Distinguished Visitors.

A finished copy of the same bust was standing in the workshop. This copy was being made when Mr. Thomas Brock, R.A., inspected the machine a short time ago. The distinguished sculptor expressed the opinion that it would take skilled workman three weeks merely to "point" such a bust, and he expressed the utmost astonishment when he learnt that the machine had done the work in single day. Another visitor, Mr. Brindley, of the firm of Farmer and Brindley, said it would take from six weeks to two months to do that which the machine is said to have accomplished in about nine hours.

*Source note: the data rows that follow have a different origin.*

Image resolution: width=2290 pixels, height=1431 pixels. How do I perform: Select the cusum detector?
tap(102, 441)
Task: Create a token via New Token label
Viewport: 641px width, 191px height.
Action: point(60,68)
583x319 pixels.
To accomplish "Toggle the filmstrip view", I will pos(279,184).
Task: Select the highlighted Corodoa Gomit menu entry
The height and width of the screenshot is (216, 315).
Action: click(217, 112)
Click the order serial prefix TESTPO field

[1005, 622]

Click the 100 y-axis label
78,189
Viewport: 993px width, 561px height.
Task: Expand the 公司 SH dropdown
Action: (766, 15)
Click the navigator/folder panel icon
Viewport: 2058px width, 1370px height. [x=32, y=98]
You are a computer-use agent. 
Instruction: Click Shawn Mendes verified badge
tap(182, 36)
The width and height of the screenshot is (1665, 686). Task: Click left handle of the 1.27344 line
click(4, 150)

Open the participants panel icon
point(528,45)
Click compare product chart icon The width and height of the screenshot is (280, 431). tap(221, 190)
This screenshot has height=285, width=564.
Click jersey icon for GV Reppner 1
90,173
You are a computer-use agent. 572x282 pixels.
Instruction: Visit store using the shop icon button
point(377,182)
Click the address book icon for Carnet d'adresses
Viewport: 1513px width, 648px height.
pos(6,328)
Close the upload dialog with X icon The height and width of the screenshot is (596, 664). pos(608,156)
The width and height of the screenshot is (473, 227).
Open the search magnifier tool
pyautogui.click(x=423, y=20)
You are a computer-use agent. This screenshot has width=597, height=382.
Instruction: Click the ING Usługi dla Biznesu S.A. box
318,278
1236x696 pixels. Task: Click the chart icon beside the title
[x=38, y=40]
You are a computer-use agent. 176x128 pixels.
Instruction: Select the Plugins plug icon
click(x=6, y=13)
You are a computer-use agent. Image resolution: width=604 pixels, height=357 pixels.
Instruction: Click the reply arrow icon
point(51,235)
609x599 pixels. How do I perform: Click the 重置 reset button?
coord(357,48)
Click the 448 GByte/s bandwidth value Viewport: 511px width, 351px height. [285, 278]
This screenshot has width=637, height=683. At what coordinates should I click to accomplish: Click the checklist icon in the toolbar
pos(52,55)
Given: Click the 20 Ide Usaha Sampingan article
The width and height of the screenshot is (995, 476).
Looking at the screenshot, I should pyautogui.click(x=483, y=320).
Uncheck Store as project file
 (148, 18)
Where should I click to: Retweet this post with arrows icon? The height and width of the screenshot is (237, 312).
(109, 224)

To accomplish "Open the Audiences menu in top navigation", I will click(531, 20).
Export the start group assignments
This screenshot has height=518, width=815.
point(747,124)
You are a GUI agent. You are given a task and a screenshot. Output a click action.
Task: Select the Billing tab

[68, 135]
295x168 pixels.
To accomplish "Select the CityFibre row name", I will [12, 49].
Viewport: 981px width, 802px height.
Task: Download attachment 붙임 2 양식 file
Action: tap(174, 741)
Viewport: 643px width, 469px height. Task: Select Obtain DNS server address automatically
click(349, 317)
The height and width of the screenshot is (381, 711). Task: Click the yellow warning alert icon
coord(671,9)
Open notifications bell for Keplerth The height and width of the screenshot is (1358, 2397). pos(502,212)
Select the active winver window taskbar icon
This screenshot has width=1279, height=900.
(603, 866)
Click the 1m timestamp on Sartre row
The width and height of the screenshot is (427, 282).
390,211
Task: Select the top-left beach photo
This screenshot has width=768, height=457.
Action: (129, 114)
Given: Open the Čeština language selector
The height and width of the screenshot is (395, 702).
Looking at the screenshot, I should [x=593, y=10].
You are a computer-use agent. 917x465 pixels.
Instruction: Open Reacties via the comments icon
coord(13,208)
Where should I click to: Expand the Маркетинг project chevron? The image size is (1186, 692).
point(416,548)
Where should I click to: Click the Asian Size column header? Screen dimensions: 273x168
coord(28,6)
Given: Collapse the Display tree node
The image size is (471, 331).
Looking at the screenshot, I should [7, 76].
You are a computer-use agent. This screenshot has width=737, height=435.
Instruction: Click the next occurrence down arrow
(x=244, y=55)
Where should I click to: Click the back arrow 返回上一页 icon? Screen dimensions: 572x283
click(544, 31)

"From Pounds to Shillings."

It remains only to congratulate Sir A. Conan Doyle and Mr. W. G. Jones on the good fortune in having lighted on so remarkable an invention. The present machine cost only about five hundred pounds, and the expense of working is almost infinitesimal. While the invention will not do away with the necessity for the artist's finishing touches in the case of delicate work, it promises entirely to abolish the present long and costly process of "pointing." So far as architectural decoration is concerned the effects of its introduction should be remarkable. In the opinion of one architect of experience it will reduce the price of architectural carving "from pounds to shillings." The same Corinthian capital, for instance, is reproduced in infinite number, and so is much of the floral work that enters largely into the adornment of Gothic buildings. The cost of such reproduction can now be greatly reduced without in any way depreciating the artistic excellence of the work. There is no reason why, when such a machine comes into common use, really good sculpture should not take the place of the inferior carvings in stone which now disfigure the portals, the windows, and the mantels many of our suburban houses. The invention is undoubtedly a notable one, and it has vast possibilities of development.